En effet, le transport doit se faire à une pression raisonnablement supérieure à 80 bar, pour que le CO2 soit sous forme dense (liquide ou supercritique  ). Donc, si la pression d’injection est supérieure à la pression en sortie de canalisation, il faudra implanter une pompe sur le lieu de stockage ou augmenter la compression initiale.

En revanche, si la pression d’injection est inférieure à la pression en sortie de canalisation, une buse de détente sera nécessaire sur le lieu de stockage.

 Les puits d’injection de CO2

Pour réaliser une injection de CO2 dans un site de stockage, il convient tout d’abord d’étudier le comportement de la structure géologique. Les équipements nécessaires à cette injection sont notamment les puits d’injection et les puits de contrôle.

Comportement de la structure hôte face à l’injection

Avant d’effectuer une injection de CO2, il faut vérifier le comportement de la structure hôte face à l’injection et exclure les aléas identifiés comme présentant un risque   avant opération. Il est donc nécessaire d’effectuer des études en amont qui consistent en une modélisation pour estimer le nombre de puits d’injection nécessaires et avoir une idée de l’extension maximale de déploiement du CO2 autour du (ou des) puits d’injection considéré(s), sous forme dissoute dans l’eau ou sous forme gazeuse.

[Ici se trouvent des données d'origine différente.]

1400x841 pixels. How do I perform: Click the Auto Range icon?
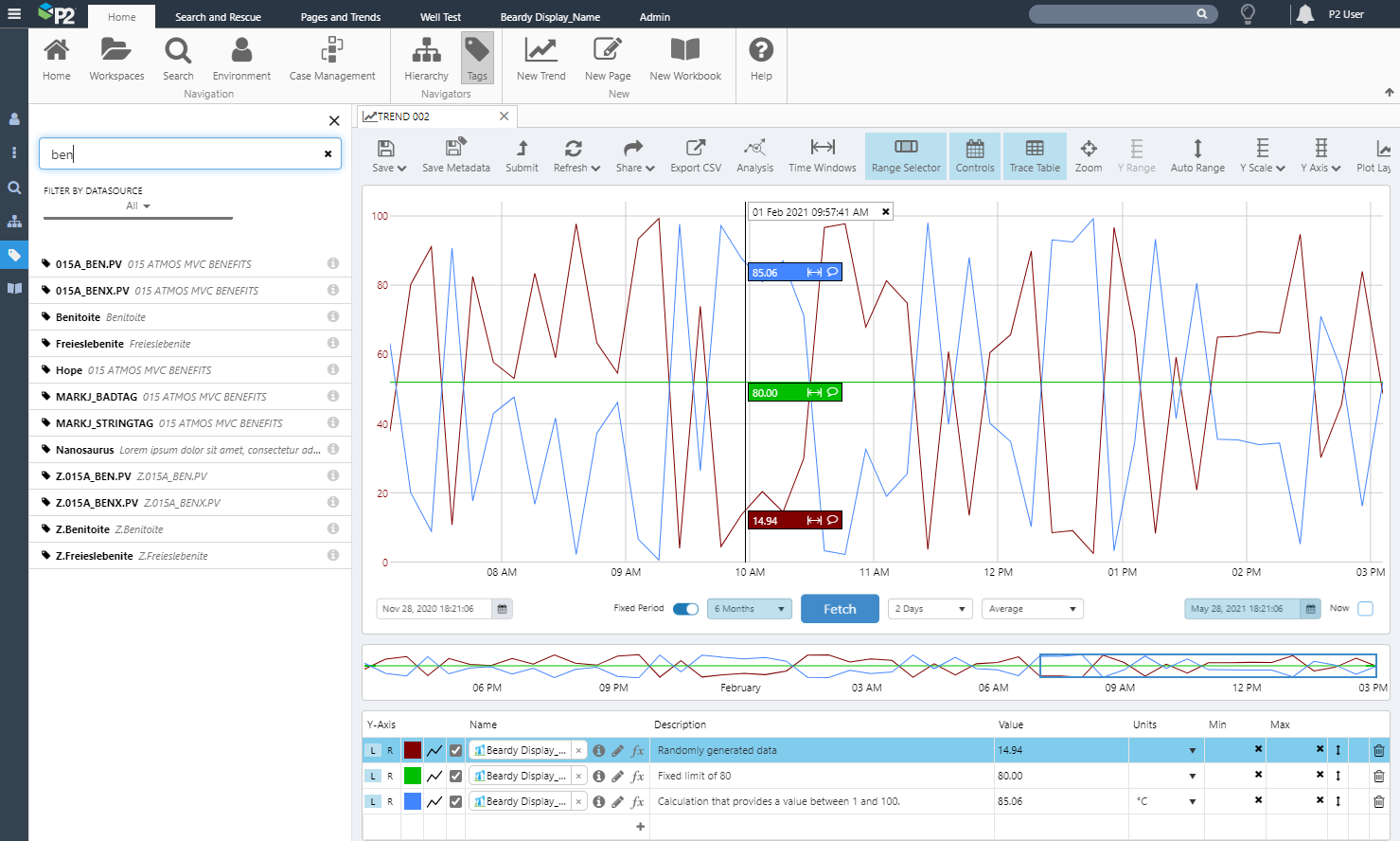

Les équipements nécessaires pour l’injection sont des puits d’injection, des puits de contrôle et des installations de surface.

Puits d’injection

Pour l’injection de CO2, il y a 3 phases à prendre en compte : la phase de forage (si sur le lieu de stockage, il n’y a pas de puits réutilisable), la phase d’exploitation (injection du CO2) et la phase de post-injection.

Lors de la phase de forage, il faut faire très attention à la cimentation des tubages (casings), car ces éléments resteront après la fermeture des puits, et il ne faut pas que les ciments soient des passages privilégiés pour les fuites de CO2.

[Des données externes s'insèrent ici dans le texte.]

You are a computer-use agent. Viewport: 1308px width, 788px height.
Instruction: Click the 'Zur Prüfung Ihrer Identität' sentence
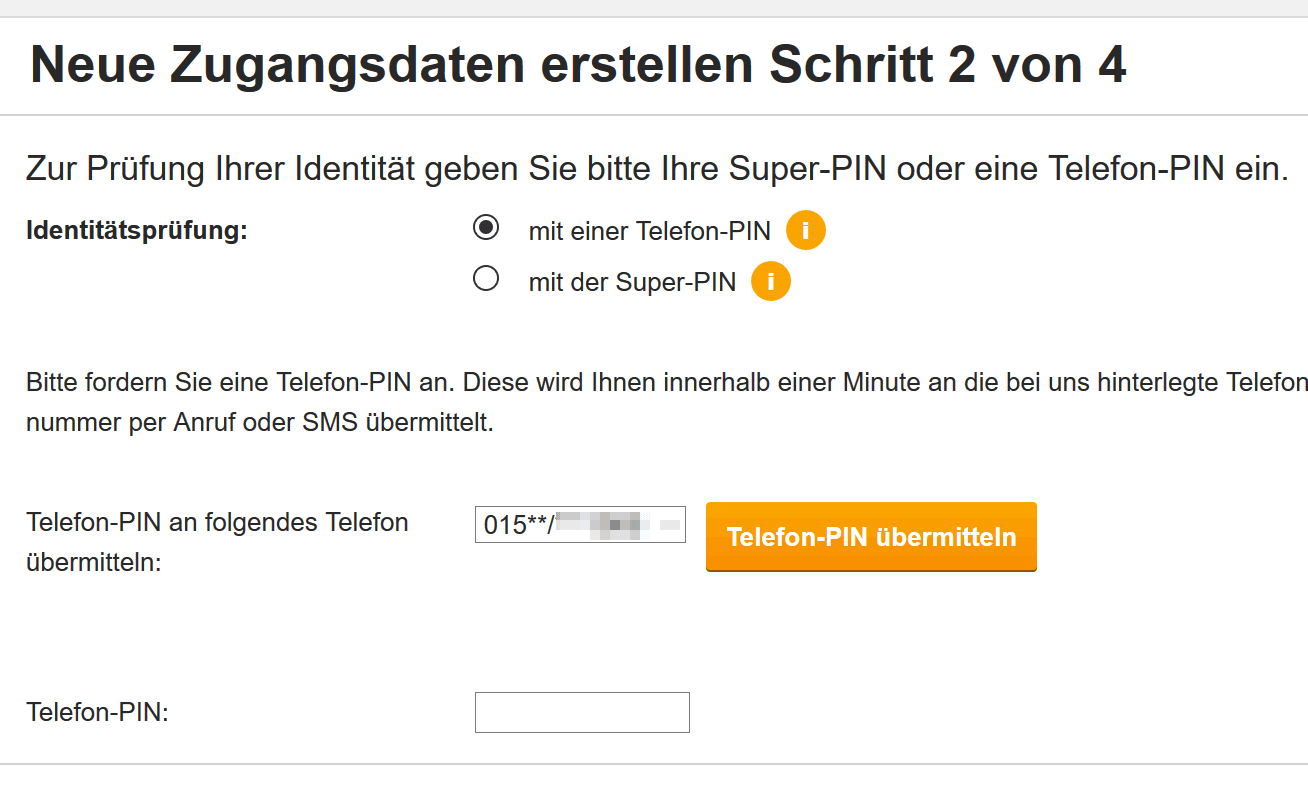click(655, 169)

Lors de la phase d’injection, des équipements amovibles sont ajoutés : la colonne (tubing), 2 vannes de sécurité et la tête de puits. Les équipements en contact avec le réservoir   devront être faits d’un matériau de construction résistant à la corrosion dans le cas de réservoir   contenant de l’eau. Le débit et la pression sont les principaux éléments contrôlés pour éviter la fracturation du puits due à une trop forte pression et surveiller les fuites éventuelles.

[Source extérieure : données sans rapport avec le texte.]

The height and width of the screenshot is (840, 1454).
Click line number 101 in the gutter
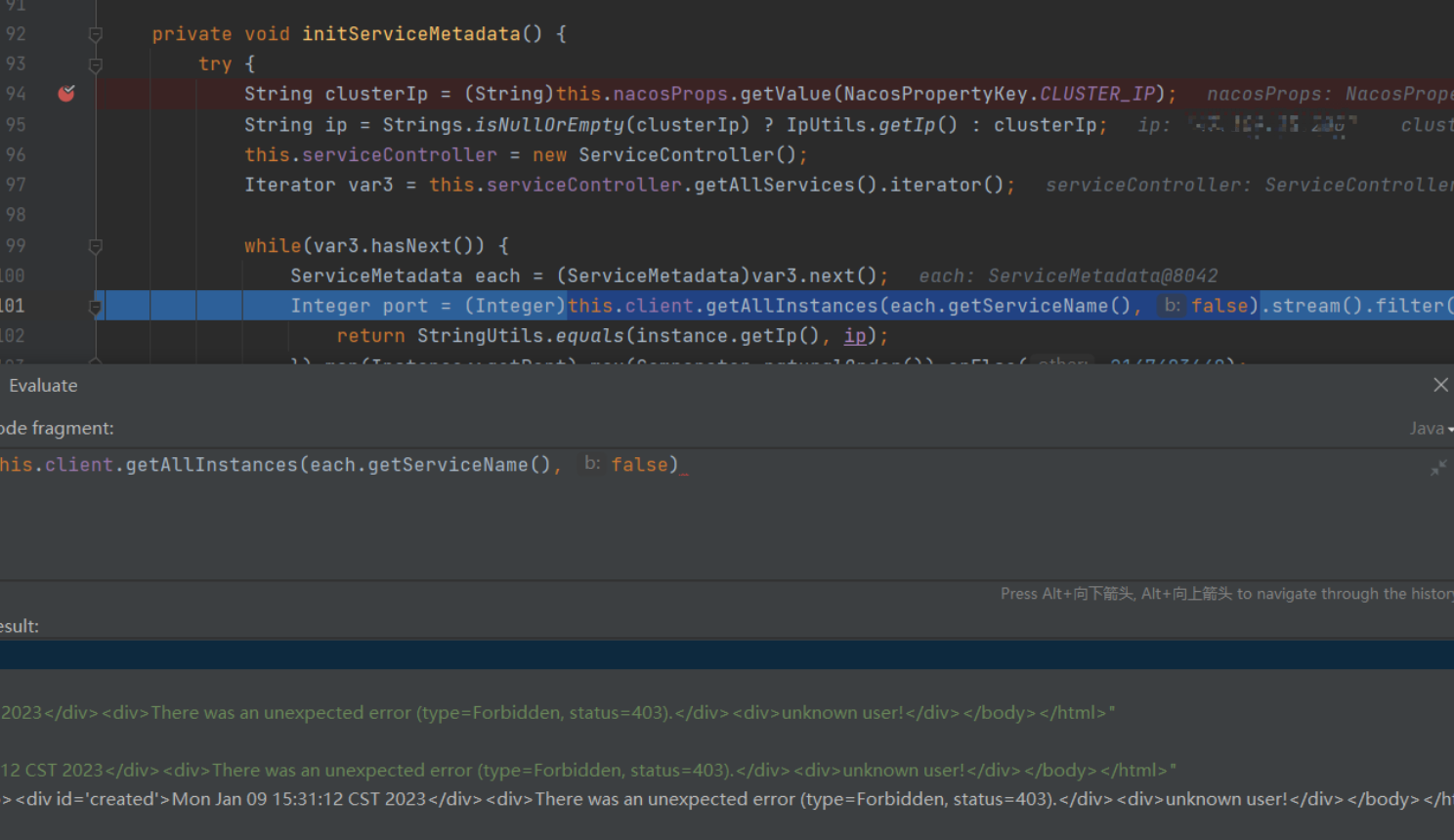point(13,305)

La fermeture est une phase primordiale du stockage de CO2, car il faut implanter des bouchons de ciment résistants au CO2 sur des centaines d’années. La période post-fermeture doit être contrôlée.

Puits de contrôle

Ce sont des éléments essentiels car ils sont à la base de beaucoup de techniques de monitorage. Ils permettent de suivre les mouvements de gaz et de vérifier la qualité des eaux dans la couche réservoir   ou dans les couches aquifères supérieures.